13. Employment Rights. The adoption of this Plan does not confer upon any
Participant any right to continued employment or service with the Company or interfere in any
way with the right of the Company to terminate the Participant’s employment or service at any
time.
14. Effect on Other Benefits. Any payments made pursuant to this Plan shall not
be counted as compensation for purposes of any other employee benefit plan, program or
agreement sponsored, maintained or contributed to by the Company unless expressly provided for
in such employee benefit plan, program or agreement.
15. Unfunded, Unsecured Obligation. This Plan shall at all times be entirely
unfunded and no provisions shall at any time be made with respect to segregating assets of the
Company for payment of any benefits hereunder. Additionally, nothing contained herein shall be
construed as giving a Participant, his or her beneficiary, or any other person, any equity or other
interest of any kind in any assets of the Company or creating a trust of any kind or a fiduciary
relationship of any kind between the Company and any such person. As to any claim for any
unpaid amounts under this Plan, a Participant, his or her beneficiary, and any other person having
a claim for payment shall be unsecured creditors.

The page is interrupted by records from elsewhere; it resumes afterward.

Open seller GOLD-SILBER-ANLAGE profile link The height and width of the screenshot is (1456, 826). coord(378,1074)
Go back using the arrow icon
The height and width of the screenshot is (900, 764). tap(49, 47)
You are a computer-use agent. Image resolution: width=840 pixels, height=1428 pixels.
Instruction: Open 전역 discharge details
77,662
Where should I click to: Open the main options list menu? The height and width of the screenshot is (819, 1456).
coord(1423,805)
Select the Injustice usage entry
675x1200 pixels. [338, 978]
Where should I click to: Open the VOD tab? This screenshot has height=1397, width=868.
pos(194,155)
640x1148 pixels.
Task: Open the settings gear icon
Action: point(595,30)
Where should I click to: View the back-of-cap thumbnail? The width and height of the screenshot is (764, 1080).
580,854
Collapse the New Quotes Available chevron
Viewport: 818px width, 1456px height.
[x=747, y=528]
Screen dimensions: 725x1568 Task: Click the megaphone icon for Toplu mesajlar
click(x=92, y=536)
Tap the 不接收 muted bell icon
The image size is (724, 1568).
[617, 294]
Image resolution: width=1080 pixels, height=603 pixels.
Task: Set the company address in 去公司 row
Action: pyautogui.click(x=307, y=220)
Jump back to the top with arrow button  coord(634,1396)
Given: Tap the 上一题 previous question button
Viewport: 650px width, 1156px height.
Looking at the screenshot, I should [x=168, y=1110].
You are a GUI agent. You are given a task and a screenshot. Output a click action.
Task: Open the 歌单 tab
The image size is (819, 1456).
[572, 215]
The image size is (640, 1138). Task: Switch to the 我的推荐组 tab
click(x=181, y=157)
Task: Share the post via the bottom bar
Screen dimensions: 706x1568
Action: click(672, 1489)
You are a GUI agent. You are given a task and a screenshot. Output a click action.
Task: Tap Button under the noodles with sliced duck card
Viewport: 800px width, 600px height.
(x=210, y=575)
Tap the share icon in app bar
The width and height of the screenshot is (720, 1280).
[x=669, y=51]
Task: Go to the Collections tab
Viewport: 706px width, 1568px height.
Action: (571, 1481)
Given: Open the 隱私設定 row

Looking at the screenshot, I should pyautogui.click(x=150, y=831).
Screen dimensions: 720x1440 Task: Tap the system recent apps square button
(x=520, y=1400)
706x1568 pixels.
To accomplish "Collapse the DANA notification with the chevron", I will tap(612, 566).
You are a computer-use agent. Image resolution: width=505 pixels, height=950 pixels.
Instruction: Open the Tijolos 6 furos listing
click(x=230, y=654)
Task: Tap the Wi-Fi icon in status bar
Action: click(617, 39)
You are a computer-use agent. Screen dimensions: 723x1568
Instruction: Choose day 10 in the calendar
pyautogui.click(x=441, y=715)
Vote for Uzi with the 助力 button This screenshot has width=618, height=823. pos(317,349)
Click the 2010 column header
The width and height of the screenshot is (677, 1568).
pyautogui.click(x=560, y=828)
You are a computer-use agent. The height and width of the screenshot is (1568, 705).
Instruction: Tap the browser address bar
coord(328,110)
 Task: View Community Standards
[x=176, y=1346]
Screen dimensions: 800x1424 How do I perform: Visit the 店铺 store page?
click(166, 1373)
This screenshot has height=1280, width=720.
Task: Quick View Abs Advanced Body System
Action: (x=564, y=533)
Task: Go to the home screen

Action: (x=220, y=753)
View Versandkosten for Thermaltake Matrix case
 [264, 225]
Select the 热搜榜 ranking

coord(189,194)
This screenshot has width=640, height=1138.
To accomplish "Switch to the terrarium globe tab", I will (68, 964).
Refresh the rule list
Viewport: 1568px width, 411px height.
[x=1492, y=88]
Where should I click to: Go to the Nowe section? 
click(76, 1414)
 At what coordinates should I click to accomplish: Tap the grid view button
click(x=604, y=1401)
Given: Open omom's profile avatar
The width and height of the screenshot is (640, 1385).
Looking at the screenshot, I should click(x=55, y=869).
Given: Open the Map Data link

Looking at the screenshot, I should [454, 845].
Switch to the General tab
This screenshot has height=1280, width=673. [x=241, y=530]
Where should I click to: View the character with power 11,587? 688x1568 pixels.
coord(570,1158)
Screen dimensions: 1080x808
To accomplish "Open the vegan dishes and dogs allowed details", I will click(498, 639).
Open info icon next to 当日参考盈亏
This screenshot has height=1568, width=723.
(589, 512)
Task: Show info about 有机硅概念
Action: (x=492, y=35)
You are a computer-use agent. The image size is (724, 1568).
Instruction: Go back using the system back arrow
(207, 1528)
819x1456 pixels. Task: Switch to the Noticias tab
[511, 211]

16. Nonexclusive. Adoption of this Plan shall not be construed as creating any
limitations on the power of the Company to adopt such other incentive arrangements as it may
deem desirable.
18. Headings. The headings used herein are intended only for convenience in
finding the subject matter and do not constitute part of the text of this Plan and shall not be
considered in the interpretation of this Plan.
19. Arbitration. Any dispute or claim to enforce the terms of this Plan will be
settled by binding arbitration in Wilmington, Delaware. The Company and the affected party
shall, together, select the arbitrator. If the parties are unable to agree on an arbitrator within ten
(10) business days after a request for arbitration has been made, then the parties shall request the
American Arbitration Association to submit a list of five (5) arbitrators, with the arbitrator being
selected by each party alternately striking a name until one person remains who shall be the
arbitrator. The party requesting the arbitration shall strike first. The arbitration proceedings shall
be conducted under the National Rules for the Resolution of Employment Disputes of the
American Arbitration Association in effect at the time a demand for arbitration was made. The
arbitrator shall maintain the confidentiality of the arbitration to the maximum extent allowed
under the National Rules. A decision and award of the arbitrator made under the National Rules
shall be exclusive, final and binding on both parties, their heirs, executors, administrators,
successors, and assigns. The arbitrator shall have no authority to award punitive damages against
the Company or a Participant or to add to, alter, amend or refuse to enforce any portion of this
Plan. The arbitrator is authorized to award any party or parties such sums as he or she shall deem
proper for the time and expense of arbitration; provided that no party shall be entitled to recover
legal fees paid to enforce or defend a claim pursuant to this Section 19 unless the arbitrator
determines that such party is the prevailing party.
20. Governing Law. This Plan shall be governed by and construed in accordance
with the laws of the State of Delaware, without regard to the conflict of law principles thereof.
21. Effective Date. This Plan is effective on _______ (the “Effective Date”), the
date on which the Board and shareholders of the Company approved this Plan.